Armi Made in China nel mondo

a cura di Alice Pistolesi

Sono sempre di più le armi made in China. Se nel periodo che va dal 2008 al 2013 il 4,6% delle armi presenti nel mondo proveniva dalla Cina, nel quinquennio successivo, invece, le esportazioni sono salite al 5,8%. A rivelarlo i dati del Sipri.

E il trend sembra destinato a non arrestarsi. Nel marzo 2018 il governo cinese ha infatti annunciato l’intenzione di  incrementare dell’8,1 per cento le spese militari nell’arco di un triennio.

La Cina esporta armi in 48 Paesi. Ai primi posti spiccano Pakistan, Bangladesh e Algeria.

La Cina ha rappresentato il maggior esportatore di armi per il Pakistan sia nel periodo 2008-2013 che in quello 2013-2017 passando dal 45 per cento al 70 per cento.

L’Africa (vedi approfondimento 1 e focus 1) rappresenta il continente in cui l’esportazione di armi cinesi è cresciuta maggiormente, raggiungendo la quota del 55% del totale.

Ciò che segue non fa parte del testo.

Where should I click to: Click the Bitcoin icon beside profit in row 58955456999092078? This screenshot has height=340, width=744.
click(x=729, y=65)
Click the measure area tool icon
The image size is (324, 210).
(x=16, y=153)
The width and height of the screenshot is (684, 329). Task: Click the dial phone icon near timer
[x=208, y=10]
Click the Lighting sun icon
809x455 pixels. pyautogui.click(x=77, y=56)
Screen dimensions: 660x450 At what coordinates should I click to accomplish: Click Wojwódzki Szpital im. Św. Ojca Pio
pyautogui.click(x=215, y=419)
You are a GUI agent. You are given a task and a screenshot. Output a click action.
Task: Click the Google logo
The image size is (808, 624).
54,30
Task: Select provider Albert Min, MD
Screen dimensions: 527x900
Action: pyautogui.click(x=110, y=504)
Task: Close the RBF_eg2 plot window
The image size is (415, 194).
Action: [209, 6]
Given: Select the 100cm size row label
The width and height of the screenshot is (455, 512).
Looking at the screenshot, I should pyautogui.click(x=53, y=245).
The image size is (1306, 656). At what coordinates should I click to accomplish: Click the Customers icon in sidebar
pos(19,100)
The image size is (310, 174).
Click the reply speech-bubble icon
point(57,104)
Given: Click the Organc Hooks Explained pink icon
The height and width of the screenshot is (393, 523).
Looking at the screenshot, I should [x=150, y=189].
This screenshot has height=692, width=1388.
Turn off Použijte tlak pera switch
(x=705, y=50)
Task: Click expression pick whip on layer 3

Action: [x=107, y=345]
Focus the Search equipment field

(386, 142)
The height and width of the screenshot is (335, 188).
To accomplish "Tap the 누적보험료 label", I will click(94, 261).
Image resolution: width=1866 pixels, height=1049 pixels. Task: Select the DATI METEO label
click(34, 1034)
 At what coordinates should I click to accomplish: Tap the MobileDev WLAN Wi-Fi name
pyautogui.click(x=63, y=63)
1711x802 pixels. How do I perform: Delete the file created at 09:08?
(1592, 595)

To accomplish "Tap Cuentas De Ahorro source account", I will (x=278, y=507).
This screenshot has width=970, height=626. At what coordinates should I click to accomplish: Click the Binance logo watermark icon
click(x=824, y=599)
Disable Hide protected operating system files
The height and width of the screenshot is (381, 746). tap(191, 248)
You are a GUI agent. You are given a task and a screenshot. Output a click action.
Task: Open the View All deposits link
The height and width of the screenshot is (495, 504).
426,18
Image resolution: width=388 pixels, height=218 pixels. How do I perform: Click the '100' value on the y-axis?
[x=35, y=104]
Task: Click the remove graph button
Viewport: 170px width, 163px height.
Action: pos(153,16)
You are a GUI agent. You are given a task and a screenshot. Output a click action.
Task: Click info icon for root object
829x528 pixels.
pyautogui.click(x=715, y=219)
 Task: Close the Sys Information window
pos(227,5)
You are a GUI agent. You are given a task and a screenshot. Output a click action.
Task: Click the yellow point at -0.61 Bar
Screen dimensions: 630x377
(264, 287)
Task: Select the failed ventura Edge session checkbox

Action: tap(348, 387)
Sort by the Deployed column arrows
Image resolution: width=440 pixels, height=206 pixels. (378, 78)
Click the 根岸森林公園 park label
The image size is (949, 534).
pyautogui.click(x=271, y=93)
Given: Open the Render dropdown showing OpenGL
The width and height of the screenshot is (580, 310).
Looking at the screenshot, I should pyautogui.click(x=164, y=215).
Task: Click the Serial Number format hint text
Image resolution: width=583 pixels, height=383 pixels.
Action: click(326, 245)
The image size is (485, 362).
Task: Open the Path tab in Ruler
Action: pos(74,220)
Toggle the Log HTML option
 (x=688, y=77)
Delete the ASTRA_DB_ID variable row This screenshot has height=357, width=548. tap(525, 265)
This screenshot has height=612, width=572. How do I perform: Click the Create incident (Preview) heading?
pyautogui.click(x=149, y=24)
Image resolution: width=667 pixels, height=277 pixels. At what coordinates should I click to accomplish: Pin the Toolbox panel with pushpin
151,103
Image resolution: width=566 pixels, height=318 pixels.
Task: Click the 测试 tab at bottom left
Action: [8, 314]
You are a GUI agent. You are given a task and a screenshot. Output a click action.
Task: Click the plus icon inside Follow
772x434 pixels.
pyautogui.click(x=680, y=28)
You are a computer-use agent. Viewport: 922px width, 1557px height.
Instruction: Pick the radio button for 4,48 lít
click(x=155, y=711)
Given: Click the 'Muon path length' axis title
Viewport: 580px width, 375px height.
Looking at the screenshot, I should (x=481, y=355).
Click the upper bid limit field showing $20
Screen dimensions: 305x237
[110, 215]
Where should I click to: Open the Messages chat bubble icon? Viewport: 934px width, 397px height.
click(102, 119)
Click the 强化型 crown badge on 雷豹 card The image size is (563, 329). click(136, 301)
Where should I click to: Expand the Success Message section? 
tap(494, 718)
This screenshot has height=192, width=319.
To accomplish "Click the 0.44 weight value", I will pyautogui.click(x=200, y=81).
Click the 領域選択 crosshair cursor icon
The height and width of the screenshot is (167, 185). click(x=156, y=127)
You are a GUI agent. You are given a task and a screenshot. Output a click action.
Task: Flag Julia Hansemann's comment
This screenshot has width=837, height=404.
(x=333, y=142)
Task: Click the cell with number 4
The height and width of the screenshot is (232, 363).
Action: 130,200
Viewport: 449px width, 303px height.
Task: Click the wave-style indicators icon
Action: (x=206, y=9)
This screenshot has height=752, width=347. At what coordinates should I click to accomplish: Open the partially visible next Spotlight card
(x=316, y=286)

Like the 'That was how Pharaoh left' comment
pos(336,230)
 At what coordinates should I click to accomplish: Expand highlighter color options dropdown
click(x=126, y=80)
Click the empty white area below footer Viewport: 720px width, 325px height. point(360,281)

Secondo gli esperti uno dei motivi della crescita delle esportazioni cinesi è dovuta all’aumento dei costi degli articoli militari più avanzati come navi da guerra e aerei da caccia.

In questo dossier si analizza la politica delle armi cinesi rispetto al continente africano, ma anche ai suoi rapporti con la Russia e, di rimando, con gli Stati Uniti.

I precedenti dossier sulla politica di acquisto e vendita armi degli Stati Uniti e dell’Arabia Saudita

La politica delle armi negli Stati Uniti

Il commercio delle armi dell’Arabia Saudita

Armi cinesi in Africa

L’Africa aumenta la propria spesa di armi cinesi. Dai dati del Sipri (Stockholm International Peace Research Institute) dal 2013 al 2017 le esportazioni cinesi di armi verso l’Africa sono aumentate del 55 per cento rispetto al quinquennio precedente.

E gli acquisti aumentano nonostante le importazioni complessive di armi dall’Africa sono diminuite del 22%. La quota della Cina sul totale delle importazioni di armi dall’Africa, infatti, è aumentata dell’8,6%, arrivando a quota 17%.  Due terzi dei Paesi africani hanno in dotazione armi cinesi.

Secondo gli osservatori la Cina di Xi Jinping sta crescendo nei servizi post vendita e ha recentemente rivisto la politica di non-ingerenza negli affari interni degli altri regimi.

Pechino ignora infatti gli embarghi occidentali in Zimbabwe, in Guinea Equatoriale e in Burundi. Durante la guerra ha aperto una fabbrica di armi leggere a Khartum e ha replicato la mossa anche in Mali e in Zimbabwe.

Le sanzioni alla Russia ricadono sulla Cina

Gli Stati Uniti sanzionano la Cina per l’acquisto di armi russe e, ovviamente, la risposta di Pechino non si fa attendere.

La sanzione si inserisce all’interno del Countering America’s Adversaries Through Sanctions Act (CAATSA). L’atto di cui abbiamo parlato nel precedente dossier è stato firmato nel 2017 dagli Stati Uniti per punire la Russia a causa del suo coinvolgimento nelle elezioni presidenziali statunitensi del 2016, dell’aggressione in Ucraina e della sua partecipazione alla guerra civile siriana.

Nello specifico, il Dipartimento cinese sanzionato nel settembre 2018 è stato accusato di aver acquistato 10 caccia SU-35 e un sistema di difesa missilistica terra-aria S-400 dalla Russia.

Come risposta alla sanzione Usa la Cina ha convocato l’ambasciatore statunitense a Pechino, Terry Branstad. Il portavoce del Ministero, Wu Qian, ha spiegato che la decisione è stata un normale atto di cooperazione tra due Paesi sovrani, sottolineando che gli Stati Uniti non hanno diritto di intervenire nella vicenda.

“L’approccio statunitense è una mera violazione delle regole di base delle relazioni internazionali, una piena manifestazione di egemonia e una seria rottura dei rapporti tra due Paesi e tra i loro due eserciti” ha spiegato Wu.

Le restrizioni includono un divieto di visto per il direttore dell’agenzia militare e lo limitano insieme alla Chinese agency, che fa parte della Commissione Militare Centrale del Paese, ad intraprendere transazioni con il sistema finanziario statunitense. Le misure prevedono poi il blocco del loro accesso a proprietà e interessi all’interno della giurisdizione statunitense.

La Russia, da parte sua, ha avvisato Washington di “non giocare con il fuoco”, accusandola di cercare di espellere Mosca dal mercato globale delle armi.